Saved entries
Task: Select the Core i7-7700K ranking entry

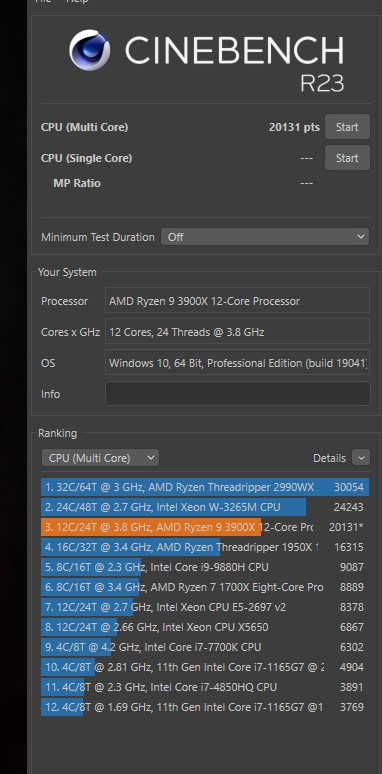Action: click(x=205, y=647)
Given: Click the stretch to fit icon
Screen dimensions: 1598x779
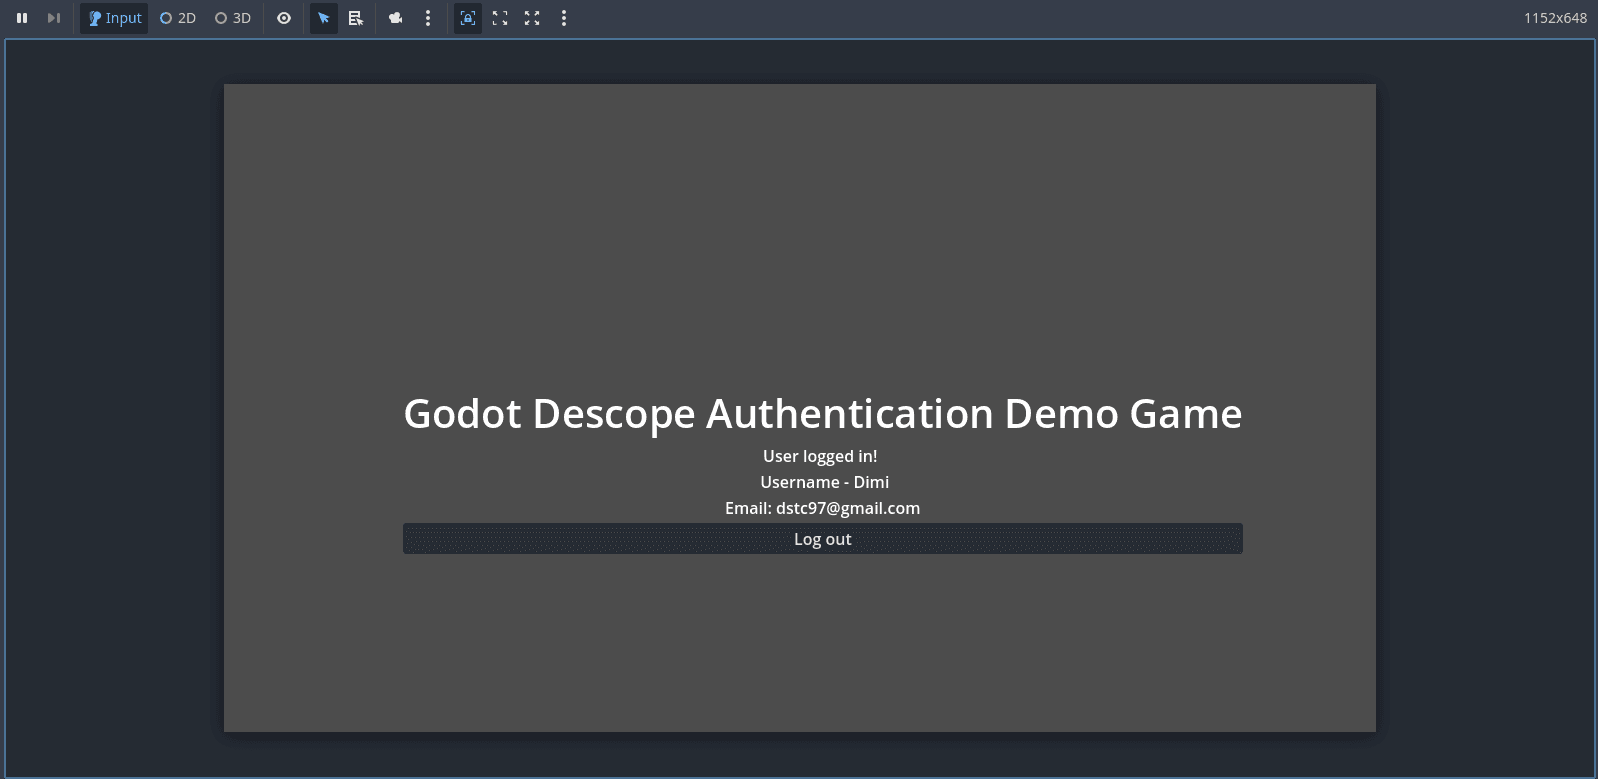Looking at the screenshot, I should tap(532, 18).
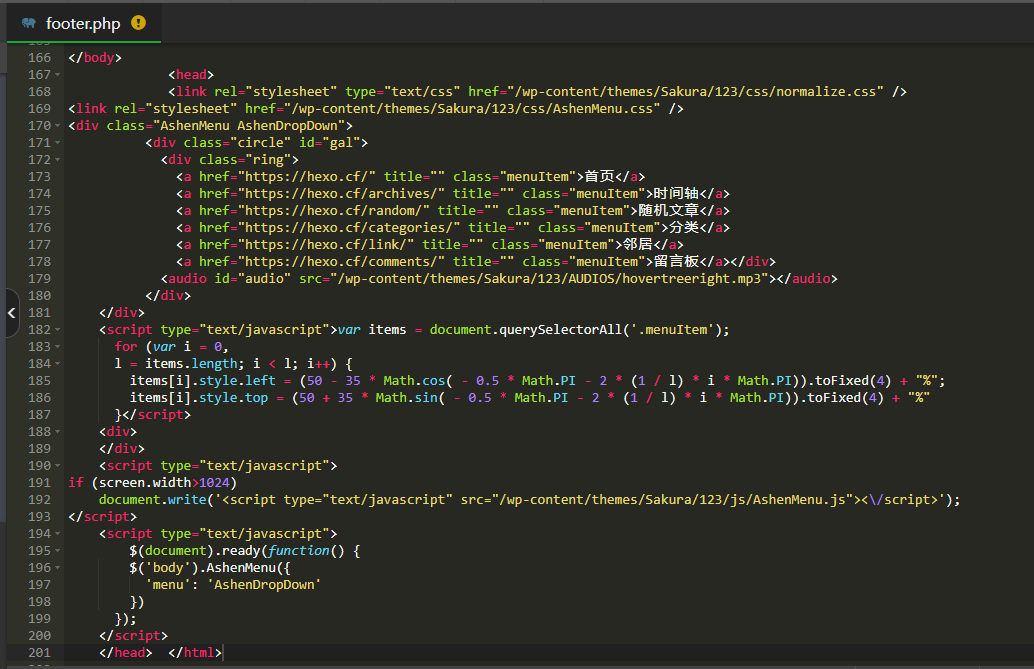The image size is (1034, 669).
Task: Fold the AshenMenu call at line 196
Action: tap(56, 568)
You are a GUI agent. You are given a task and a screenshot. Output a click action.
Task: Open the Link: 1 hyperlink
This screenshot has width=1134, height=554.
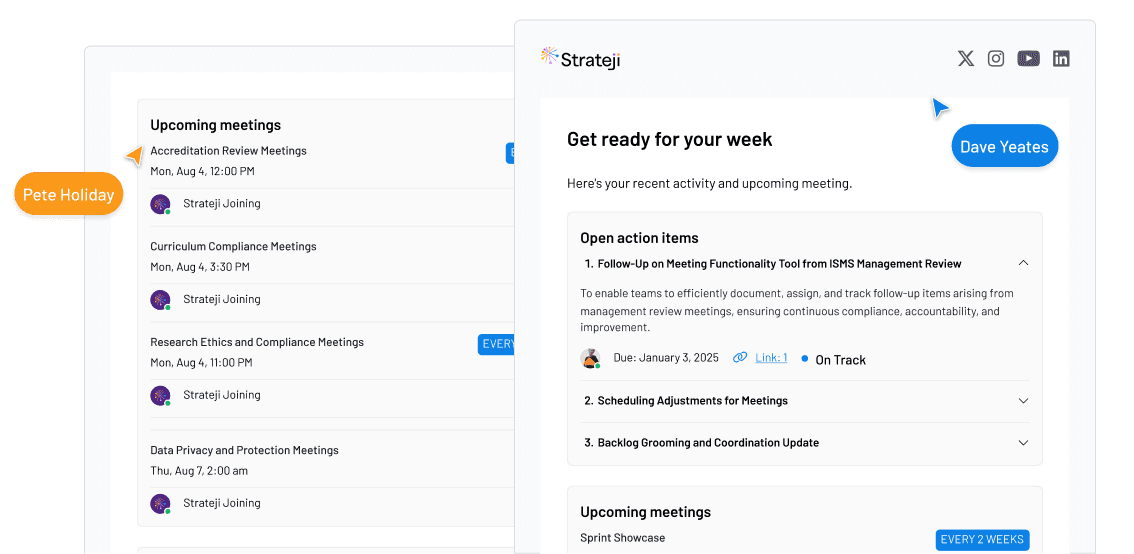tap(771, 357)
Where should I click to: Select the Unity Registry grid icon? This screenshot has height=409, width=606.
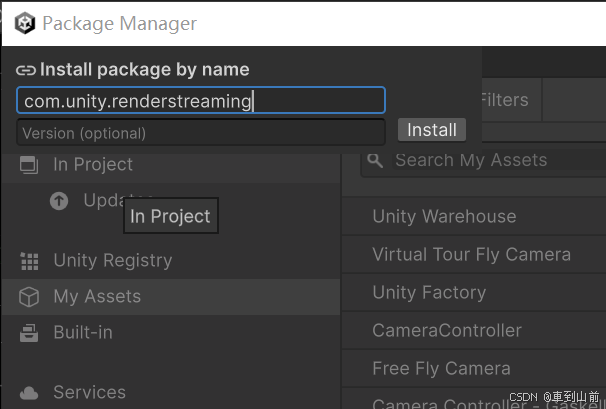[29, 261]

Work order - Each line above should be set down exactly as written, with pictures excluded.

Response -
Task: Select the Core i7-7700K ranking entry

Action: click(x=205, y=647)
Given: Click the stretch to fit icon
Screen dimensions: 1598x779
Looking at the screenshot, I should tap(532, 18).
The image size is (1034, 669).
Task: Fold the AshenMenu call at line 196
Action: tap(56, 568)
You are a GUI agent. You are given a task and a screenshot. Output a click action.
Task: Open the Link: 1 hyperlink
This screenshot has width=1134, height=554.
tap(771, 357)
Where should I click to: Select the Unity Registry grid icon? This screenshot has height=409, width=606.
[29, 261]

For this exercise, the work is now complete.